Glycoconjugates play a key role in Campylobacter jejuni Infection: interactions between host and pathogen

Abstract

Glycan based interactions between host and pathogen are critical in many bacterial and viral diseases. Glycan interactions range from initial receptor based adherence to protecting the infective agent from the host's immune response through molecular mimicry. Campylobacter jejuni is an ideal model for studying the role of glycans in host-pathogen interactions, as well as the role of bacterial surface glycoconjugates in infection. Using glycan array analysis, C. jejuni has been shown to interact with a wide range of host glycoconjugates. Mannose and sialic acid residues appear to play a role in initial interactions between host and pathogen following environmental exposure, whereas fucose and galactose based interactions are likely to be required for prolonged colonization. Other studies have highlighted potential decoy receptor type interactions between host's intestinal mucins and C. jejuni, demonstrating the importance of host glycoproteins as defense against C. jejuni infection as well as the role for glycoconjugates found in human breast milk in protection of breast feeding infants from infection with C. jejuni. C. jejuni can produce N- and O-linked glycoproteins, capsular polysaccharide (CPS) and/or lipooligosaccharide (LOS) which results in C. jejuni presenting its own diverse sugar coated displays on the cell surface. Bacterial glycans play an important and versatile role in infection and disease. Of these, the best understood is the molecular mimicry of human gangliosides presented by C. jejuni's LOS and its link to the onset of autoimmune neuropathies such as the Guillain Barrè syndrome (GBS). However, the role of glycoconjugates presented by C. jejuni extends beyond expression of sialylated ganglioside structures involved in initiation of GBS. Expression of surface glycans by C. jejuni may also relate to the ability of this organism to interact with the glycoproteins for initial host-pathogen interactions and continued infectivity.

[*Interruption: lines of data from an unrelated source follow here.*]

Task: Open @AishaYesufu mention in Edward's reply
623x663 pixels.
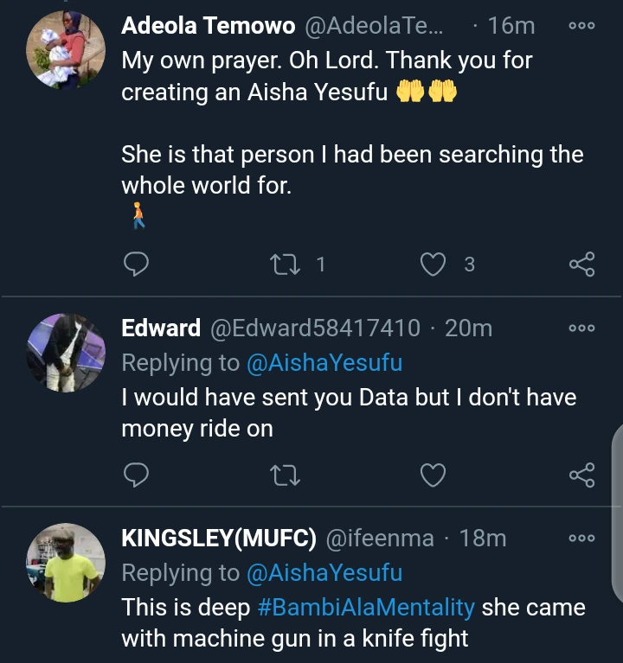Action: tap(324, 363)
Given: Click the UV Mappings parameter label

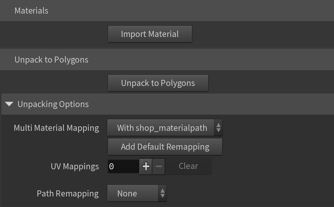Looking at the screenshot, I should tap(75, 166).
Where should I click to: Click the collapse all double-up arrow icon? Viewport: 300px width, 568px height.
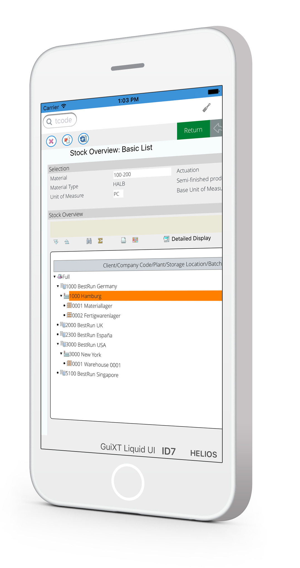(x=67, y=242)
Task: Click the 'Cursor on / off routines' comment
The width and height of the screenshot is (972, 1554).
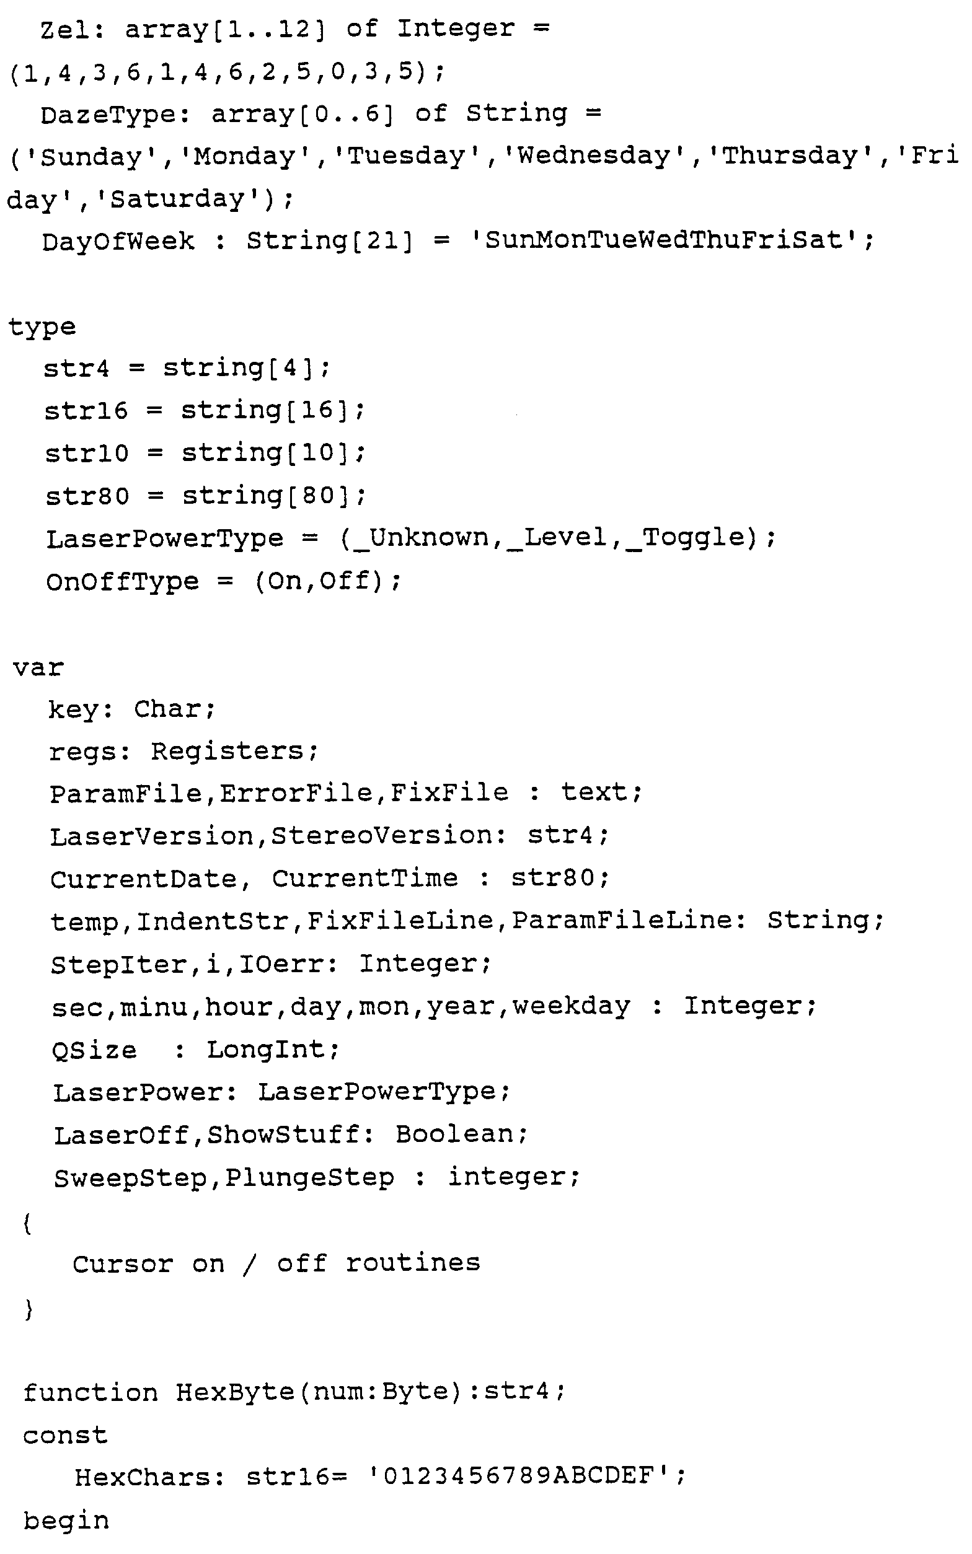Action: (x=276, y=1264)
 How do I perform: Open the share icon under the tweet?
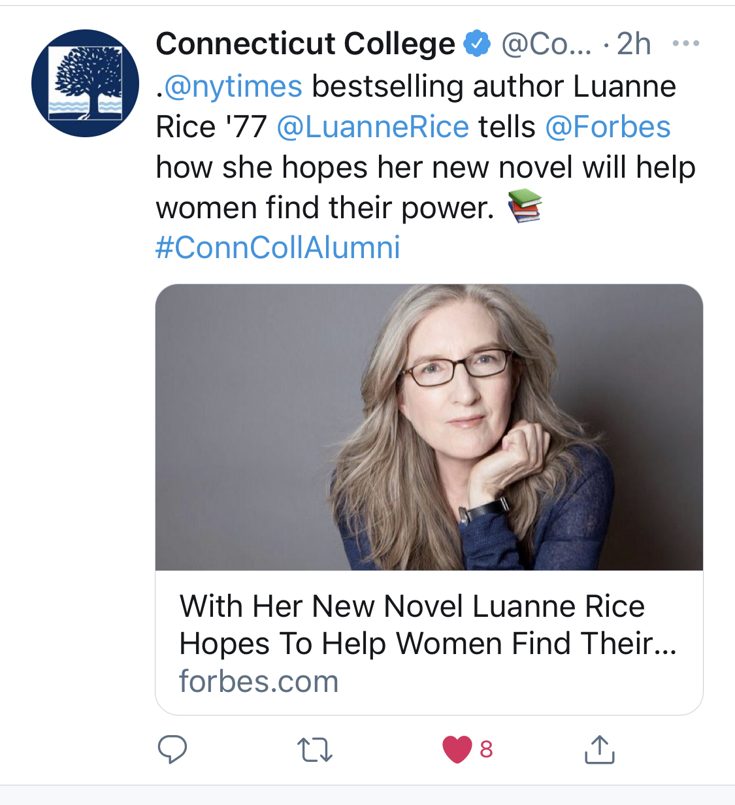point(599,750)
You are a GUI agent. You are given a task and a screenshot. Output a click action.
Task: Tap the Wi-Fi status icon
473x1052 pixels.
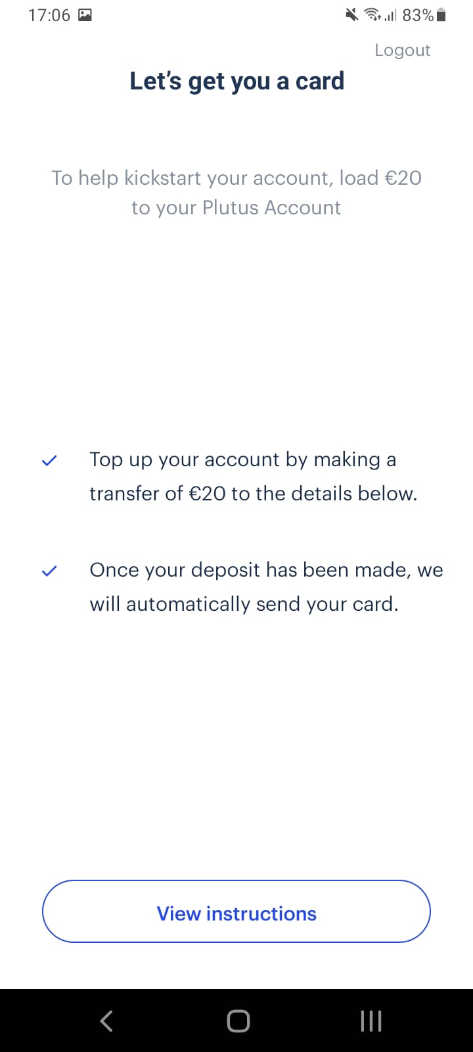pyautogui.click(x=372, y=14)
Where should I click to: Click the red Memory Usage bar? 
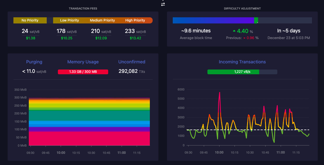click(x=83, y=71)
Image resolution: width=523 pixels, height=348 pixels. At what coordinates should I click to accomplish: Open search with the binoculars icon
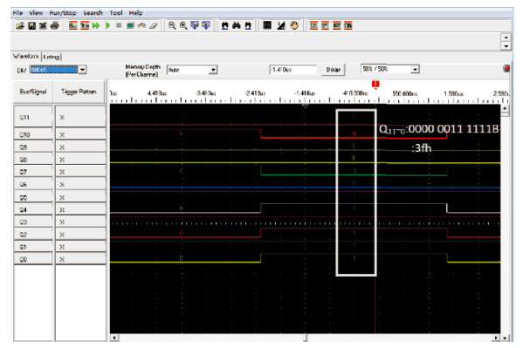(236, 25)
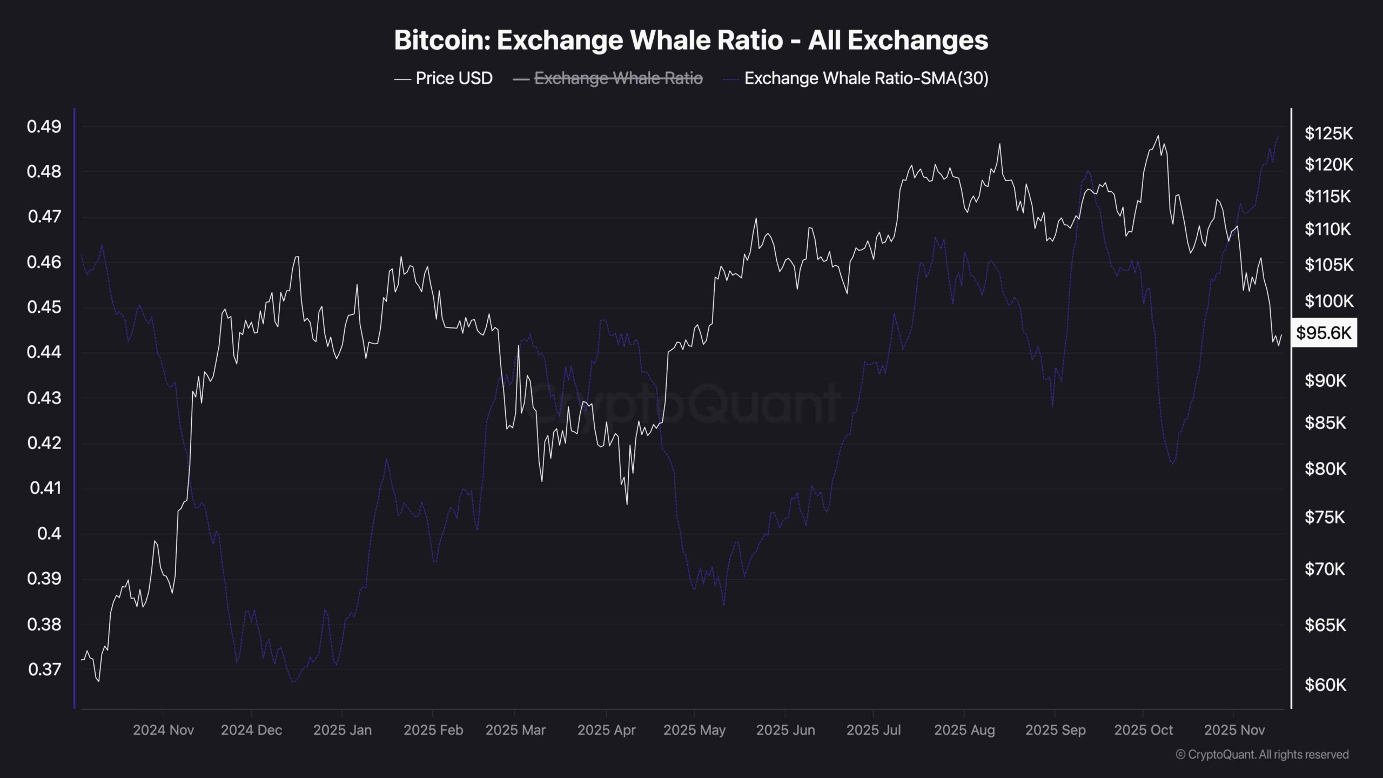The image size is (1383, 778).
Task: Click the chart title Bitcoin: Exchange Whale Ratio
Action: click(691, 40)
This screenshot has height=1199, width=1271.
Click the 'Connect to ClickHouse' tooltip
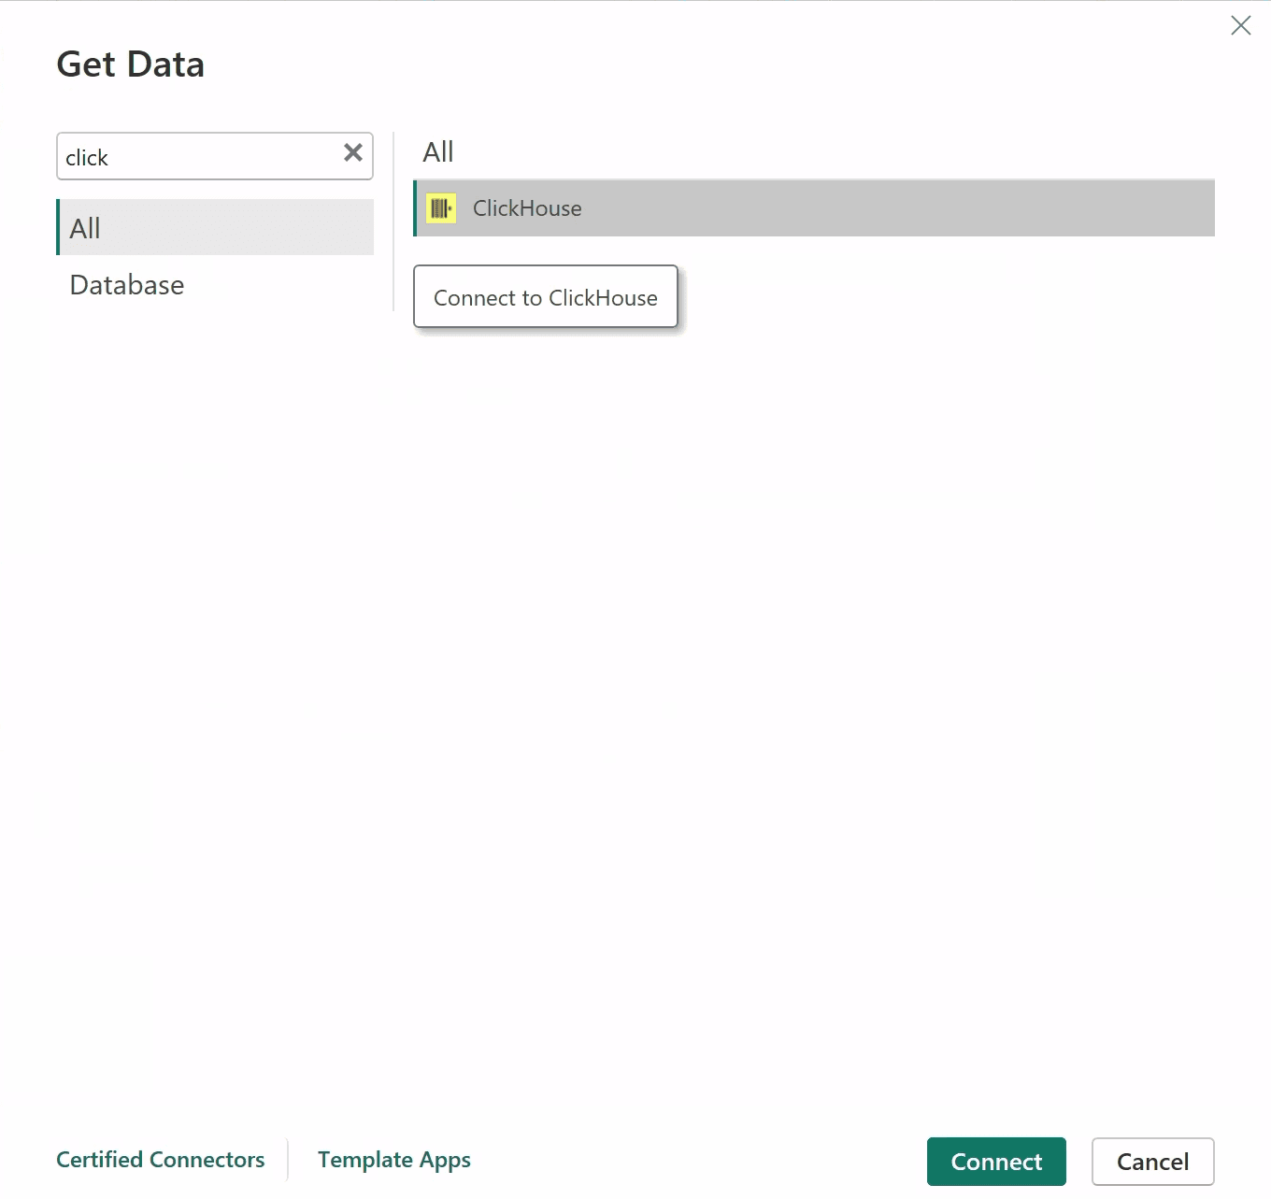coord(546,297)
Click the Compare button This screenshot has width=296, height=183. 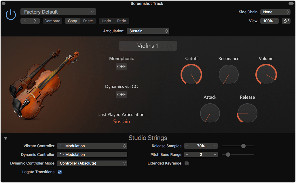pyautogui.click(x=52, y=21)
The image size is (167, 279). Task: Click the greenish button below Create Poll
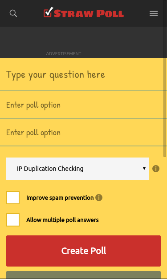tap(84, 275)
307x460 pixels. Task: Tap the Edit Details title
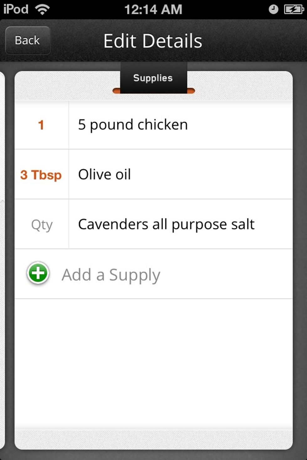(153, 41)
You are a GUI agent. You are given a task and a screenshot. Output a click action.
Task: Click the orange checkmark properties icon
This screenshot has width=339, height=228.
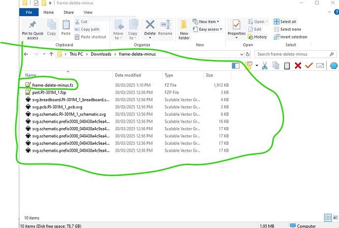pyautogui.click(x=309, y=65)
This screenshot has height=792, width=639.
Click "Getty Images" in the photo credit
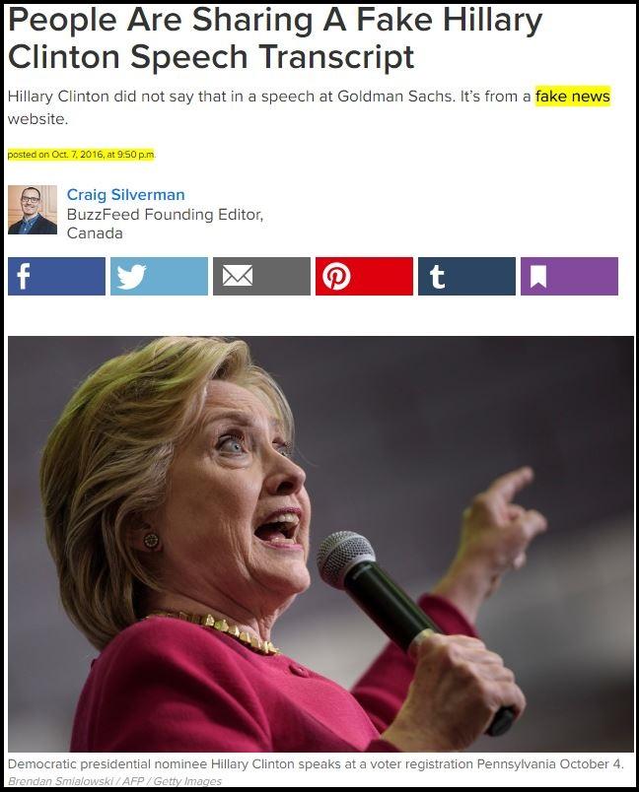pos(187,781)
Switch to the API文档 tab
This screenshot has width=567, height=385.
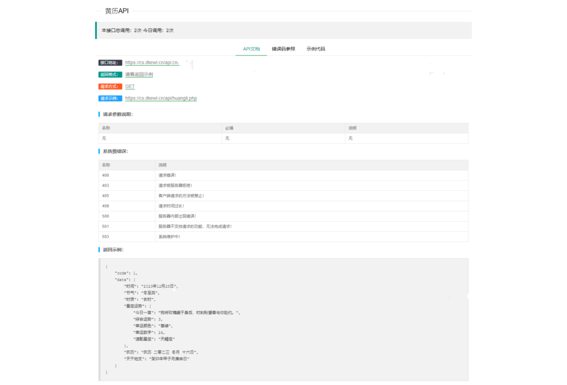[251, 49]
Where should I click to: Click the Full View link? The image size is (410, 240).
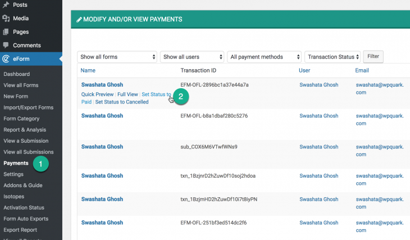[x=127, y=94]
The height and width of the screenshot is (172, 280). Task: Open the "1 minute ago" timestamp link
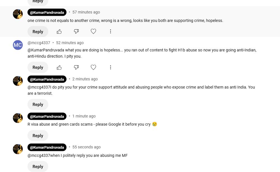pos(84,116)

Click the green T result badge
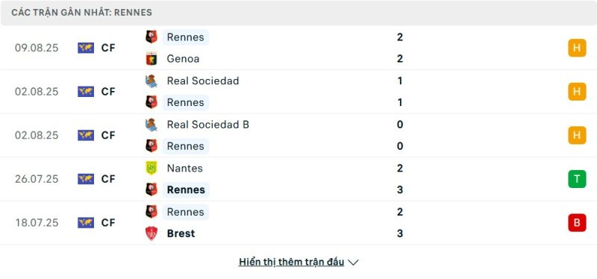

Keywords: LOS; glycans; glycoconjugates.

Figure 1

Campylobacter jejuni and H. pylori host glycoconjugate recognition. H. pylori recognizes lactoceramides and fucosylated structures for the initial contact swapping to sialylated structures during chronic infection. C. jejuni does the opposite recognizing sialic acid and mannose for initial contact and swapping to fucose and galactose after establishing the infection. The proteins involved in H. pylori glycoconjugate recognition are known but in C. jejuni they have yet to be elucidated.

Figure 2

Interactions between bacterial antigens and host immune system. (A) This is the normal process for the interactions between host immune systems and pathogenic bacteria. (1) A portion of the bacterial colony produces different antigens on their surfaces. (2) The immune system targets the surface structures that are presented in a part of the population resulting in other antigens being selected to remain. In this example antibodies are produced to non-sialylated LOS structures. (3) The antigens not targeted by the immune system are allowed to expand causing the infection. (B) This is the model we think is happening for C. jejuni LOS. (1) Each bacterium produces all potential surface antigens in different concentrations. (2) The immune system targets the surface structures that are presented in the population resulting antibody production against a portion of the surface antigens. In this example antibodies are produced to non-sialylated LOS structures. (3) The antigens not targeted by antibodies are still present on the targeted bacteria resulting in the increased likelihood of producing antibodies to those other LOS antigens. If the host has a defect in the mechanisms of ensuring antibodies are not produced against self then C. jejuni producing multiple antigens per bacteria offers a greater risk for the production of anti-self antibodies.